Fifteen-year-olds around the globe, the Organization for Economic Cooperation and Development reported in 2013, spent an average of 5.9 hours a week in 2012 doing homework, one hour a week less than in 2003. While Shanghai-China and Singapore students were assigned 13.8 hours and 9.7 hours respectively; United States and Canadian students were only expected to complete 6.1 hours and 5.5 hours of homework. South Korean and Finnish students averaged 2.9 and 2.8 hours, considerably less than their North American peers. The OECD Education Office attributed it to adolescents spending more time on the Internet and to changes in homework policy.
The direct benefits of homework for student academic achievement are not clear before Grade 3, but researchers have identified and confirmed other important merits of the practice. The benefits tend to vary according to the subject and grade level, as well as the amount and type of homework. Spending a lot of time on homework in the early grades does not translate into better reading performance (PIRL 2011), but it does contribute to developing self-discipline reflected in more focus, better time management, and improved self-confidence (CMEC, 2014).
The latest research confirms that doing homework is essential to performing reasonably well in junior and senior high school. Since Canadian high schoolers now report doing less than one hour per day (CMEC, 2014), most education authorities reject Kohn’s claims and see a positive “return on the time invested” in subject-specific homework, balancing the multiple demands of competing subject areas. All recent studies concur that older students continue to benefit more than younger students because of the edge it gives them in academic achievement.
The Homework Backlash is fizzling-out as parents and teachers recognize that too little rather than too much is now expected of most public school students. In the Canadian province of Nova Scotia, homework has made a real comeback. A provincial Education Review, conducted by Myra Freeman in 2014, surveyed 19,000 Nova Scotians and discovered that half of those surveyed were “not satisfied” with P-12 education and a majority of parents and teachers felt students were “not prepared” for the next grade.
The Nova Scotia Education Review findings led to the proclamation of a Provincial Homework Policy (Grades P-12), effective September 2015, setting an “expectation for educators” to assign homework in graduated amounts, to evaluate it promptly, and to provide regular feedback to students. It was introduced, top-down on all students, ages 5 to 18, over the objections of the teacher union president Shelley Morse who saw it as another “source of work” for teachers. This measure, it would seem, violated the cardinal principle that students and teachers are more inclined to carry out actions that they find palatable than to swallow bitter tasting curatives.
Schools without clear homework expectations are certainly ill-prepared for some of the most exciting innovations emerging across the continent. The best example is the so-called “Flipped Classroom” model where students are expected to utilize the Internet to watch videos as 21st century-style “homework” and teachers are encouraged to utilize class time for interactive, follow-up learning activities.
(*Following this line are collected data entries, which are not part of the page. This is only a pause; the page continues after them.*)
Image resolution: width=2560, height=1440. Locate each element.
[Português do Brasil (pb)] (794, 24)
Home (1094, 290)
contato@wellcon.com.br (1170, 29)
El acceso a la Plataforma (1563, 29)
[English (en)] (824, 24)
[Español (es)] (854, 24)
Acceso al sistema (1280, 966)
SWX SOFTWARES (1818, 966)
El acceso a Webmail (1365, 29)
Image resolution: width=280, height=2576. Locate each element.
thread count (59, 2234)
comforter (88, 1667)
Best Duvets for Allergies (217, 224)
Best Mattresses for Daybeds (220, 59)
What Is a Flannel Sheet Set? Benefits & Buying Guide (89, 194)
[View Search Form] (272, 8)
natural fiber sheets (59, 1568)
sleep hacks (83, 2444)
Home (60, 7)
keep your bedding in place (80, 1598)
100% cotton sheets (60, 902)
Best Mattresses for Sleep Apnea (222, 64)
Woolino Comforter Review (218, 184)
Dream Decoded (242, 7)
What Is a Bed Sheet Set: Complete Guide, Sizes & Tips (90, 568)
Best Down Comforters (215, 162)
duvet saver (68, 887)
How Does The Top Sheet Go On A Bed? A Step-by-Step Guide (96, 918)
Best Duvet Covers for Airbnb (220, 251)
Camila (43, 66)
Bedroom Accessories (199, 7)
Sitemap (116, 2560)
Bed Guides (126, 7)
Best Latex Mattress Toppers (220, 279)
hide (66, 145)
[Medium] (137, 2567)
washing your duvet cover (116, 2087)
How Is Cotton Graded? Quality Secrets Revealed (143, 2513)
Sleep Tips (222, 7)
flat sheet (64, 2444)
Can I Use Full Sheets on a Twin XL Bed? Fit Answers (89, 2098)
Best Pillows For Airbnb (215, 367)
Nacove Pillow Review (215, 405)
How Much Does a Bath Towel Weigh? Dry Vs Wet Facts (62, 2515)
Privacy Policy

What’s really odd about the Nova Scotia provincial policy, however, is that “homework” cannot introduce new material and thus the “flipped classroom” is actually rendered more difficult to implement. Perhaps that’s a comment on the receptivity of Nova Scotia to online learning inside and outside the classroom.
What good does homework do at each stage of schooling? Should schools and school authorities be firmer in expecting more homework? Why has recent research tended to blow holes in Alfie Kohn’s 2006 book, The Myth of Homework? Do system-wide homework policies work when they are imposed from the top? How can new policies help to enable some innovative approaches such as the flipped classroom?